Le Bitcoin, une philosophie et des valeurs – intro

Je suis rentré en France il y a quelques mois, après avoir vécu 3 ans à l’étranger (1 année à Dublin puis 2 à Barcelone). Back to Paris.

J’ai rapidement pris rendez-vous avec une des banques françaises les plus connues dans le but de créer une société. Car oui, pour monter sa boite (SAS, SASU, EURL…) on est obligé de créer un compte bancaire professionnel et de faire un dépôt de capital, sans quoi il est impossible de créer officiellement l’entreprise.

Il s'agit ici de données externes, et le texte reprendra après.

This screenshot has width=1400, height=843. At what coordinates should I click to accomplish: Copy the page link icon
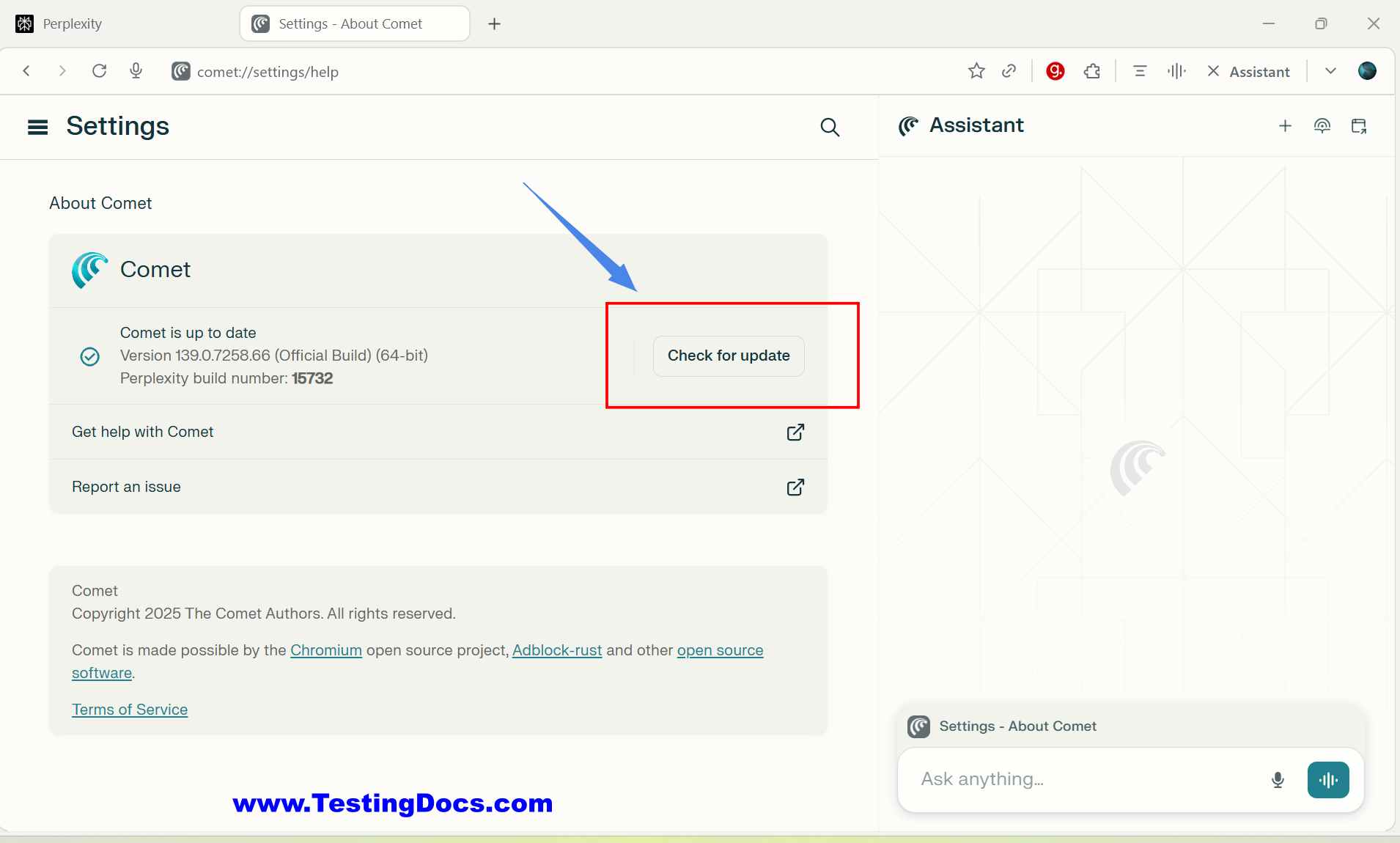(1009, 71)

Bref, en m’entretenant avec cette demoiselle de la banque, ma “conseillère”, je comprends assez vite l’entourloupe. Je suis donc obligé par la loi de créer un compte bancaire professionnel pour pouvoir monter ma boite. Mais la banque me prélèvera environ 40 euros par mois, avec le forfait qu’ils appellent « esprit libre » (douce ironie). Pourquoi ? Pour les frais de gestion de compte (je me demande encore maintenant ce que ça veut dire), pour inclure les commissions sur les transactions entrantes ou sortantes, plus d’autres frais, d’autres coûts, dont je ne comprend ni l’origine ni la justification.

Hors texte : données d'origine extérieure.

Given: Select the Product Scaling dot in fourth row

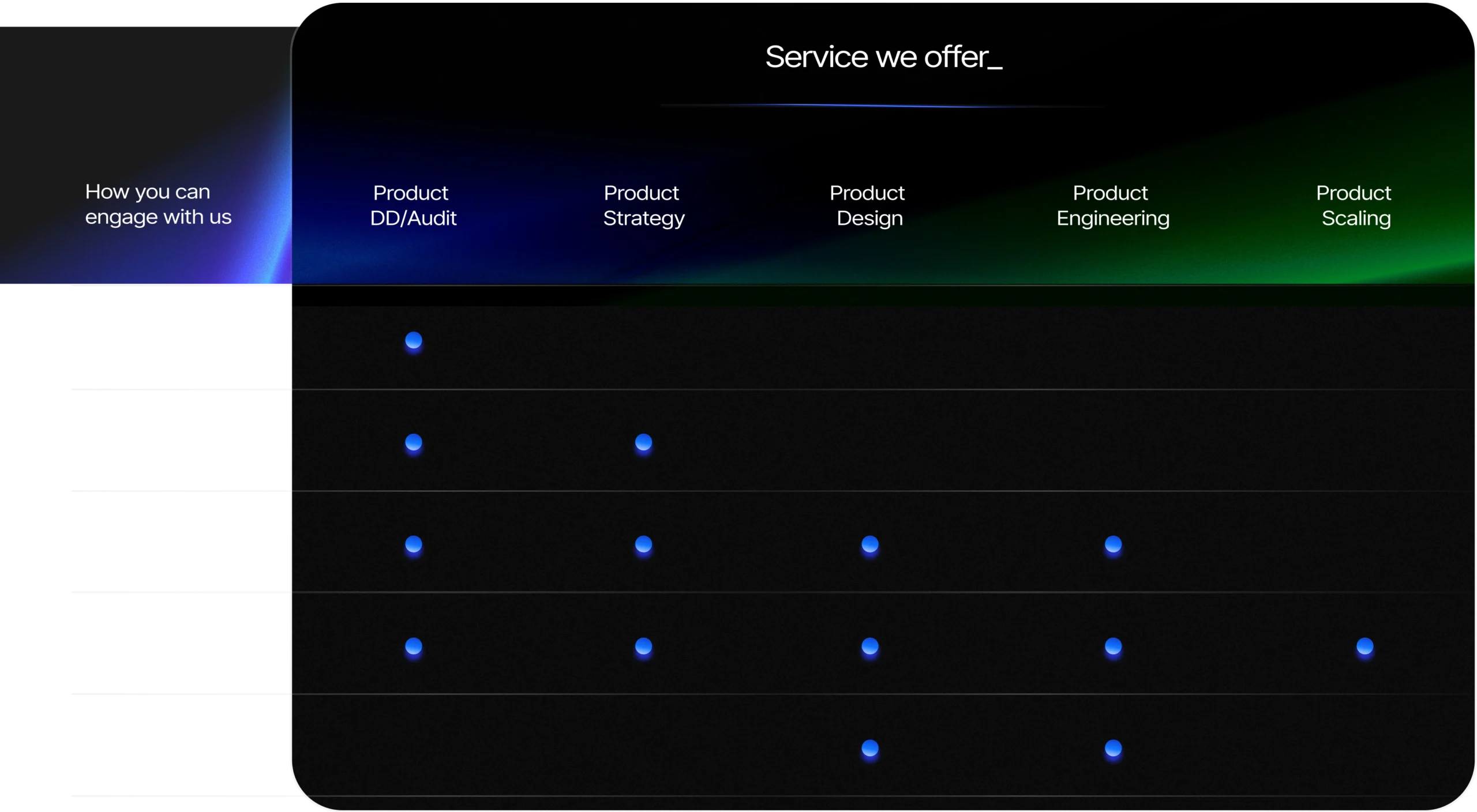Looking at the screenshot, I should pyautogui.click(x=1364, y=646).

Je sors alors de l’établissement avec l’impression d’avoir eu un entretien avec un moustique prêt à me vampiriser, et ce sentiment d’injustice clair :
Je souhaite créer mon entreprise, je n’ai pas un capital de départ astronomique, et la banque veut me taxer la modique somme de 40 euros par mois. Dans quel monde créé-t-on un système ou les entrepreneurs sont légalement obligés de créer un compte bancaire professionnel qui va leur coûter près de 500 euros à l’année ? Surtout qu’il est bien connu que lorsqu’on lance son activité on met toujours un peu de temps avant d’être rentable et de pouvoir se rémunérer, alors payer une telle somme à une banque, qui ne sert à rien si ce n’est avoir un compte bancaire et être en règle face à la loi… c’est frustrant.

Rassurez-vous, la conseillère bancaire m’a rapidement proposé de baisser le prix de leur prestation en voyant la tronche que j’ai tiré, et j’ai trouvé sur internet des solutions de substitution qui permettent d’avoir l’équivalent d’un compte bancaire et l’attestation de dépôt du capital pour créer sa société pour « seulement » 9,95€ par mois.

Je vous vois venir, une réponse qu’on pourrait faire à ce genre de remarque est « oui il y a des frais bancaires mais il faut bien payer les gens qui travaillent à la banque et que les banques gagnent des sous ! »

Les banques doivent elles aussi gagner leur vie, non ?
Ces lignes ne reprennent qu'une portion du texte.